- [Text section]
____
I love to watch movies. In all honesty, have you ever met anyone who doesn’t like movies? I am not sure that person exists. Perhaps they only like a type of movie, but if someone were to swear off movies altogether I would have some real concerns in judgment.
Easily one of my favorite movies of all time is Batman the Dark Knight. I could watch it on repeat and on one occasion did just that. The late Heath Ledger played the Joker and many have said it was the defining moment of his career. It shortly after that Ledger passed away, however the Dark Knight was not his final film.
If you saw the movie The Imaginarium of Doctor Parnassus you were not among a majority. The movie, debuting in 2009 was actually Heath Ledger’s final film. Ledger passed away halfway through the filming. The Imaginarium follows a traveling theater troupe throughout London sort of like a traveling sideshow offering viewers participation in an exploration of their dreams and imagination. The movie itself was not overly compelling however the specific scene that sets the trajectory for the entire plot stands as an interesting theological commentary.
The storyline is driven by an initial exchange between Dr. Parnassus and the Devil. The two meet within an ancient monastery where Dr. Parnassus is head of a monastic group commissioned with telling “the eternal story… the story that sustains the universe, the story without which there is nothing.” The Devil challenges Parnassus, “how can you believe something that can be so easily disproved?” following which he silences the storytellers. In the silence, the devil jests that the universe is still in motion. Parnassus insists that it is simply because others are still telling stories elsewhere within the world. The two proceed to wager who can “win more souls,” Parnassus, by telling and commissioning others to tell stories of imagination, or the Devil, by encouraging humanity to pursue feeble and carnal desires.
____
- [Recorded data]
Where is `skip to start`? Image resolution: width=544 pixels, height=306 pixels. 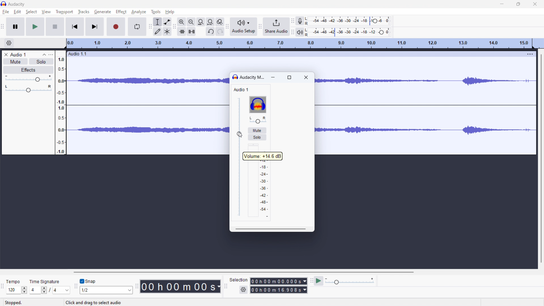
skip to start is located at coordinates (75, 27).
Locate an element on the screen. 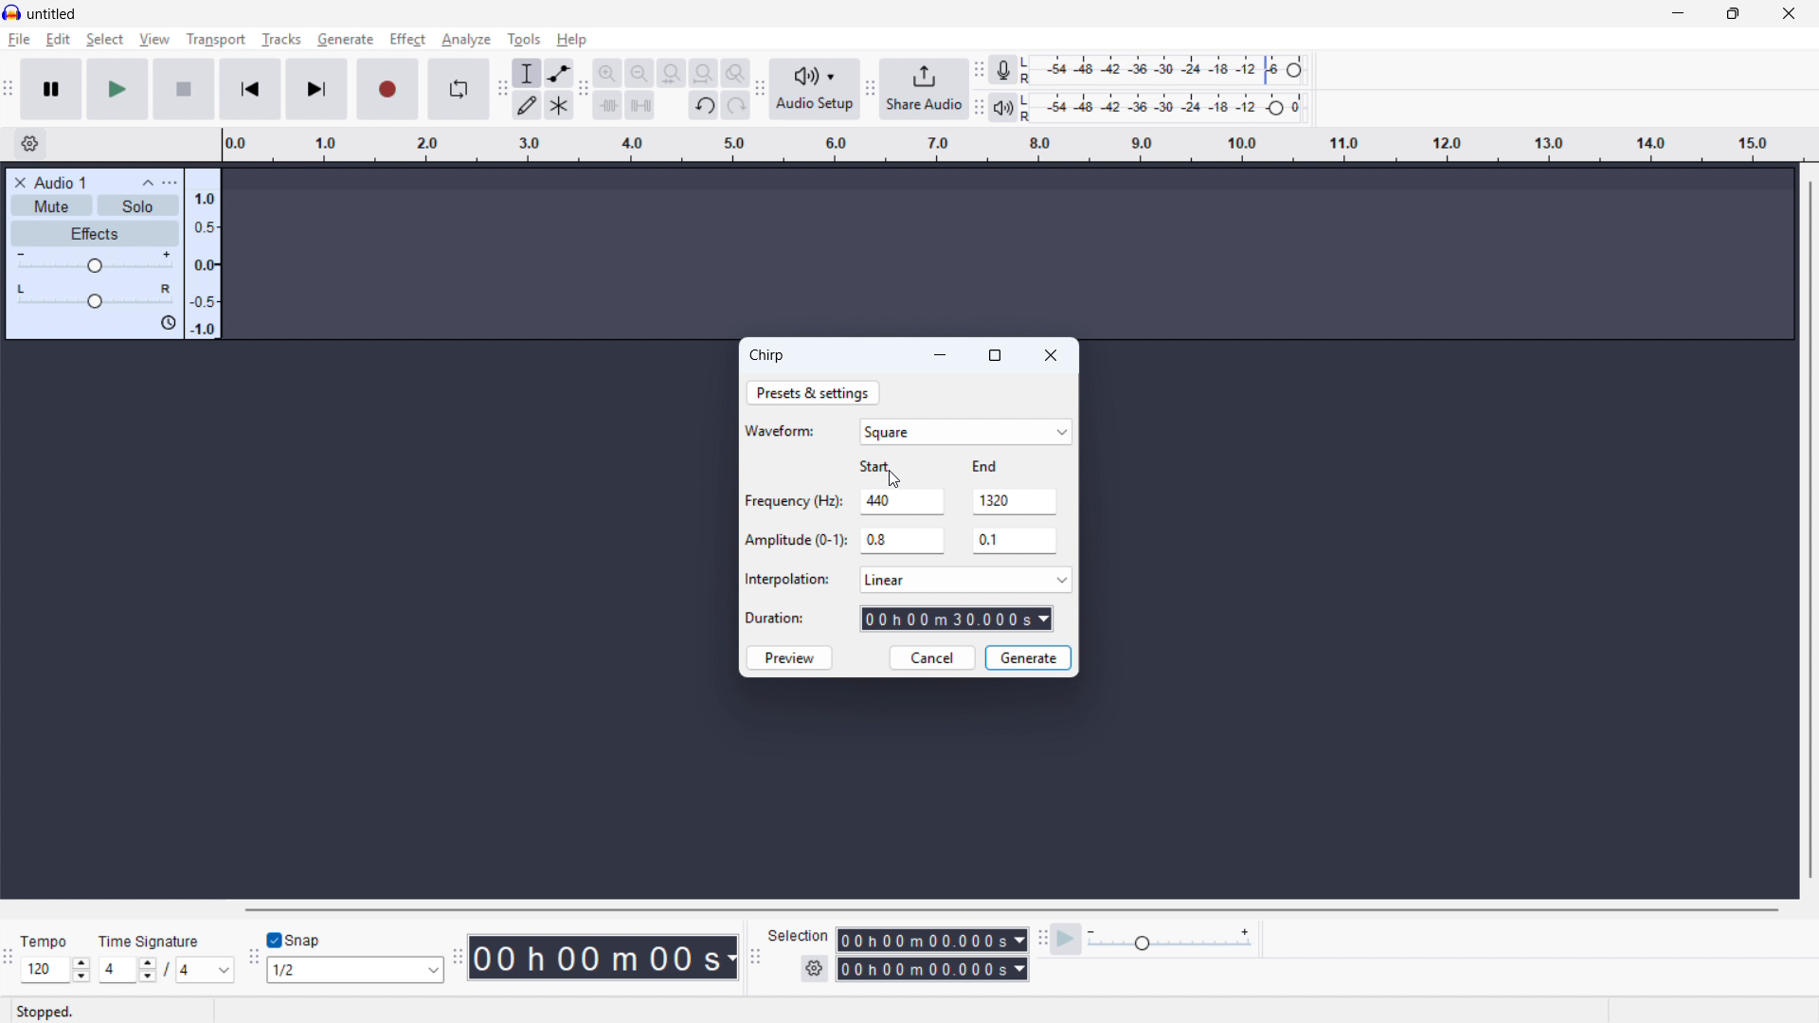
____
- [Problems to work on]
#1 Do these statements agree with the movie essay? Answer yes or no for each and quote the deciding words. (a) The Imaginarium of Doctor Parnassus debuted in 2009. (b) The Dark Knight was Heath Ledger's final film. (c) Dr. Parnassus and the Devil first meet in a London theater.
#2 Write out the part of the movie essay that opens with the words containing "Easily one of" and closes with "his final film.", renaming "Joker" as "Clown Prince of Crime".
#3 In the movie essay, what does the traveling theater troupe in The Imaginarium offer its viewers?
The listing above isn't needed for this work.

- [Solutions to each task]
#1
(a) Yes: "The movie, debuting in 2009 was actually Heath Ledger’s final film."
(b) No: "however the Dark Knight was not his final film."
(c) No: "The two meet within an ancient monastery"

#2
Easily one of my favorite movies of all time is Batman the Dark Knight. I could watch it on repeat and on one occasion did just that. The late Heath Ledger played the Clown Prince of Crime and many have said it was the defining moment of his career. It shortly after that Ledger passed away, however the Dark Knight was not his final film.

#3 Participation in an exploration of their dreams and imagination.